### Provided records
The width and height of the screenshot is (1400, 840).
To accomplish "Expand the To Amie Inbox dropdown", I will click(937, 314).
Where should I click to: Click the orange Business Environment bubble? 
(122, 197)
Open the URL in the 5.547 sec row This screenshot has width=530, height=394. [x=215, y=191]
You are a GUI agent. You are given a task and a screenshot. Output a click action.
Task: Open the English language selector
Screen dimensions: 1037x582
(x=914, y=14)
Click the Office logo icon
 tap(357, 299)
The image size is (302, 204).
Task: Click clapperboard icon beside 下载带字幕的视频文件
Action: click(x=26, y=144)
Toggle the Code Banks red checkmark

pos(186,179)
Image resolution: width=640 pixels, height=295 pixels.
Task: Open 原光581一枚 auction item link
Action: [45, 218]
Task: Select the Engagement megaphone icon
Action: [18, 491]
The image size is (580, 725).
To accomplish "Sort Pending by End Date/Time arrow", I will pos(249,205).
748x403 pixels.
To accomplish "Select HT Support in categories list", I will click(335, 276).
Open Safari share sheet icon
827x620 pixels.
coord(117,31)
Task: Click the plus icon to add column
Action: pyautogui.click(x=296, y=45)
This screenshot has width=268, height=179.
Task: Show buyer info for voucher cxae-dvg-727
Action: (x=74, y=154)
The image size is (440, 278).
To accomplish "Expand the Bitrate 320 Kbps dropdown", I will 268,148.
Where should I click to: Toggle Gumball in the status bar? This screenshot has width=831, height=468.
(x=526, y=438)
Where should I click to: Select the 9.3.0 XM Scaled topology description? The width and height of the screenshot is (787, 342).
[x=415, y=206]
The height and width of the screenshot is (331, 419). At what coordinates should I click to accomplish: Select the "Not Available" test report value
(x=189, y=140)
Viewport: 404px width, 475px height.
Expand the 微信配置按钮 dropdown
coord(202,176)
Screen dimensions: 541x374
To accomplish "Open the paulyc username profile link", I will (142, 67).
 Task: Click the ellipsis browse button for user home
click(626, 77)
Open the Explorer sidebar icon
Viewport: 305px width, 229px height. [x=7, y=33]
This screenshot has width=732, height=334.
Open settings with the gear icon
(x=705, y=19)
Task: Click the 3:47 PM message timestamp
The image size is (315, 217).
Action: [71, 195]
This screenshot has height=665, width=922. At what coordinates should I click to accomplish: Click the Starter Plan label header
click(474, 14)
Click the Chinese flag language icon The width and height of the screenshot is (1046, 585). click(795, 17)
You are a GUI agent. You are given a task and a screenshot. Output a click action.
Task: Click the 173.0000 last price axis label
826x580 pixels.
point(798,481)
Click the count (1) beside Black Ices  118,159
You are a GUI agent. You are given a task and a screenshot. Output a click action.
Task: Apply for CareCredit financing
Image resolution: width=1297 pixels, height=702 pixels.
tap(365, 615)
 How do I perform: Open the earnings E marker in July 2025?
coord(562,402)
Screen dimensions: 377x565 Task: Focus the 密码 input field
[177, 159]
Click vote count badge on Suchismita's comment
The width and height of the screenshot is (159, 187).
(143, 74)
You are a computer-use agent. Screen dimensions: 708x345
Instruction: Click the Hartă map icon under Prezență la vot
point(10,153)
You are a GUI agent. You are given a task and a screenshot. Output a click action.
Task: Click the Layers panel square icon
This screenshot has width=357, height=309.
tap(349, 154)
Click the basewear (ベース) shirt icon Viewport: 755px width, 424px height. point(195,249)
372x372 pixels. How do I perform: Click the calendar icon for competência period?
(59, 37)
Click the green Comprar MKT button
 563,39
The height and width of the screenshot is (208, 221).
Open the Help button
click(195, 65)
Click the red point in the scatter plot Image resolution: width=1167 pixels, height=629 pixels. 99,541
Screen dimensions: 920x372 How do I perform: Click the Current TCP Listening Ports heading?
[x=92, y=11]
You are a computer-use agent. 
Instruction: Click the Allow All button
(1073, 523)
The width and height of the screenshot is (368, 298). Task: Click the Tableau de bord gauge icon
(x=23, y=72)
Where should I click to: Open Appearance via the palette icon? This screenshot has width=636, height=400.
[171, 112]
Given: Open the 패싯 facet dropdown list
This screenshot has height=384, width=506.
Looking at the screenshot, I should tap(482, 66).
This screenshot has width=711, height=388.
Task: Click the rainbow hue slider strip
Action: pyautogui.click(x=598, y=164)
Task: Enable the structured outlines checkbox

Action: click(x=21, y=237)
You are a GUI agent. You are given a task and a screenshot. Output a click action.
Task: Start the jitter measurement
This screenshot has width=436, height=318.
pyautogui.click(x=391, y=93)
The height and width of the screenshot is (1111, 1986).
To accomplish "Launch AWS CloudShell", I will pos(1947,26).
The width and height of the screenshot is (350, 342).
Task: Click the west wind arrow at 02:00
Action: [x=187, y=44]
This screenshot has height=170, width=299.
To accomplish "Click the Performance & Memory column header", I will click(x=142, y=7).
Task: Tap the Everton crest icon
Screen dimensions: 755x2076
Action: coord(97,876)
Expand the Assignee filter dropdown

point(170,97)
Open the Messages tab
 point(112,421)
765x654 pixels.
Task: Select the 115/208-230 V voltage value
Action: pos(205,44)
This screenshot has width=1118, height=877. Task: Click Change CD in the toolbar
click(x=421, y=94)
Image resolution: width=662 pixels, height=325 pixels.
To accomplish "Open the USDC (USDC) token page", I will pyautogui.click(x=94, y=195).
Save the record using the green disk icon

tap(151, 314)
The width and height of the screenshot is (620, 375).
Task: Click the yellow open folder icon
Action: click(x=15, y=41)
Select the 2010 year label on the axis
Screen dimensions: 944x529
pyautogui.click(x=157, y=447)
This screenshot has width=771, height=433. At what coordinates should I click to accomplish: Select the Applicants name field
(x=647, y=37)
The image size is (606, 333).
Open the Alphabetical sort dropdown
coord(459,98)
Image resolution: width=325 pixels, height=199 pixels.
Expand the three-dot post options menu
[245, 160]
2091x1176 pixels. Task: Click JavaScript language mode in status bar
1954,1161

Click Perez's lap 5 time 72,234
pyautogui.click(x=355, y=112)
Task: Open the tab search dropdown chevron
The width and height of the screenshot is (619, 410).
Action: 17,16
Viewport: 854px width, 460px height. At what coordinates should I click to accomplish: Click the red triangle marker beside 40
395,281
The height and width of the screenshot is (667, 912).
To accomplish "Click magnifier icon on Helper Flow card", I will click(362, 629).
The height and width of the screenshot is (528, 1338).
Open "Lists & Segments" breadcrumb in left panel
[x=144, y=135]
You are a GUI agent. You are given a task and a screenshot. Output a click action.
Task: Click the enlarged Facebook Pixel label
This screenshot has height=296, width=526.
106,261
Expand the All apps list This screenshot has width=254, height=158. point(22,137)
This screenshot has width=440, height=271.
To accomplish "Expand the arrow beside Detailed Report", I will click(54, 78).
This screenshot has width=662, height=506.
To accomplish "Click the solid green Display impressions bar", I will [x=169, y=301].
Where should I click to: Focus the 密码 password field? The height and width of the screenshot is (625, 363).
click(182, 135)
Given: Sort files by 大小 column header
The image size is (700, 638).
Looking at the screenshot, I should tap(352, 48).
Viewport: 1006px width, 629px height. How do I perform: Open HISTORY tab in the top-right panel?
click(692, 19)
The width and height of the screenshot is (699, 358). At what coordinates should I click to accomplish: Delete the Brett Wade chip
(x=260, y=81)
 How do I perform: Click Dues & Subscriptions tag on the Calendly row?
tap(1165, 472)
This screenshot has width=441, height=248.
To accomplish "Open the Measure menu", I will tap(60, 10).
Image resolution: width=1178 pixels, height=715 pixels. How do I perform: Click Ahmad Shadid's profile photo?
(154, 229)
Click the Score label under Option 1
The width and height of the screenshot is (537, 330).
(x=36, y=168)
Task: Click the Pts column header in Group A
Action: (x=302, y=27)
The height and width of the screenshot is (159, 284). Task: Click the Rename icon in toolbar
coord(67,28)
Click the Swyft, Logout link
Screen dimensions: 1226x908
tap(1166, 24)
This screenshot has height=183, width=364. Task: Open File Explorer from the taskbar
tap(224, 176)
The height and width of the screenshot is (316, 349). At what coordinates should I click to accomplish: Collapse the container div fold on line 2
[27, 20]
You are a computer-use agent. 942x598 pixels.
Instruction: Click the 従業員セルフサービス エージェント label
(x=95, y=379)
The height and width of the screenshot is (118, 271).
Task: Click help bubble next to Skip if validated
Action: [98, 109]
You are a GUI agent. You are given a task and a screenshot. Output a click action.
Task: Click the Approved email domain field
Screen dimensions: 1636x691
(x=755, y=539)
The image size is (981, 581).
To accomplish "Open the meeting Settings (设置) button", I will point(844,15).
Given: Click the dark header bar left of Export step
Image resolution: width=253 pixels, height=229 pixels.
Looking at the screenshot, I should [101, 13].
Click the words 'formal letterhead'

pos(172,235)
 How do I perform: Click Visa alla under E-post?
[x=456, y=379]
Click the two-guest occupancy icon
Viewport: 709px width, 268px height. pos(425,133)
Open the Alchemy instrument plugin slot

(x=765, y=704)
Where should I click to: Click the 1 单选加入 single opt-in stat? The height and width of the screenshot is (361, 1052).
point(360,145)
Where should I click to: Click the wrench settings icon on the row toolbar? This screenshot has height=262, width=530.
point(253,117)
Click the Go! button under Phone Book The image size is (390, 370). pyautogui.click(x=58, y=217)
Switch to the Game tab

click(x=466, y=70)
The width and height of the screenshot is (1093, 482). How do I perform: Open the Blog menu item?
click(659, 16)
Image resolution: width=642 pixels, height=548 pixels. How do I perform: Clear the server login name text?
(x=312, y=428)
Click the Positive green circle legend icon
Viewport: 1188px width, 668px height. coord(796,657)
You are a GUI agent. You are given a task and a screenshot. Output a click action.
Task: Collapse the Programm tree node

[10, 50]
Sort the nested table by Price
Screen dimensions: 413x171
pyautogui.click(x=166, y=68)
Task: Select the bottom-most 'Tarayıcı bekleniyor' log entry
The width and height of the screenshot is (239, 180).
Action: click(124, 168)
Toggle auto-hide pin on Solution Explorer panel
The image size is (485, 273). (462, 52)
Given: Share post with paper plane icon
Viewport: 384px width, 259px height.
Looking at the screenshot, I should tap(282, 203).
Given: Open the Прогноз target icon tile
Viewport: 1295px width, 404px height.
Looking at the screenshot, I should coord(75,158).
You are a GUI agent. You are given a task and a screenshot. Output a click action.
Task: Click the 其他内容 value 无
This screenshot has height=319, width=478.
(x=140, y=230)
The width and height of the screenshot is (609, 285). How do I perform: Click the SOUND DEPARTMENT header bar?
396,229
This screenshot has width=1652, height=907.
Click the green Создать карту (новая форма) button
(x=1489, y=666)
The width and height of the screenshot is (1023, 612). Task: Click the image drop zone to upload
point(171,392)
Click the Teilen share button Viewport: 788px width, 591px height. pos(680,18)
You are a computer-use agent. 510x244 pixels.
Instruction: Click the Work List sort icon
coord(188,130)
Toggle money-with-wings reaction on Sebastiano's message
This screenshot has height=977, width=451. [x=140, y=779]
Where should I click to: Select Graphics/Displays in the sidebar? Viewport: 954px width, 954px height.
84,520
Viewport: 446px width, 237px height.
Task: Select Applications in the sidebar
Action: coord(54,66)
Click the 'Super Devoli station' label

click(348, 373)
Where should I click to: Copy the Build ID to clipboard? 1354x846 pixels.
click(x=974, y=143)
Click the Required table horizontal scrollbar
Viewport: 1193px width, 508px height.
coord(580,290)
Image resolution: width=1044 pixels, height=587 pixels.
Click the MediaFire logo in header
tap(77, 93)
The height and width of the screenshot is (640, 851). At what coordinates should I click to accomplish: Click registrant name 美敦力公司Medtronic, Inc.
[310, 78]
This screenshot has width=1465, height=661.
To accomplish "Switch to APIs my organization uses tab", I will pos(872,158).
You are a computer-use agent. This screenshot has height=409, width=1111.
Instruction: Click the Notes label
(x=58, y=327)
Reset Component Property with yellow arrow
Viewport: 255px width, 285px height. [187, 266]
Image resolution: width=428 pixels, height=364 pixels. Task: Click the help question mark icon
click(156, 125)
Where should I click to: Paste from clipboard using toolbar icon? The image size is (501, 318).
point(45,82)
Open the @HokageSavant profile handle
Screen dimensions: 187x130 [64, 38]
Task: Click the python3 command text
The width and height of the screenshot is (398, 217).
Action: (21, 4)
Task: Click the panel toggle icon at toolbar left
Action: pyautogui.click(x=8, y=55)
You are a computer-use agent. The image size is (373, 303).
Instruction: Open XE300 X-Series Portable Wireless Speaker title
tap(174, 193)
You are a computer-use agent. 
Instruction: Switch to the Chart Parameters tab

### Given request
Copy the lines verbatim, starting from the first line and ending after the line that contains "Open the URL".

### Answer in full
The width and height of the screenshot is (1400, 840).
To accomplish "Expand the To Amie Inbox dropdown", I will click(937, 314).
Where should I click to: Click the orange Business Environment bubble? 
(122, 197)
Open the URL in the 5.547 sec row This screenshot has width=530, height=394. [x=215, y=191]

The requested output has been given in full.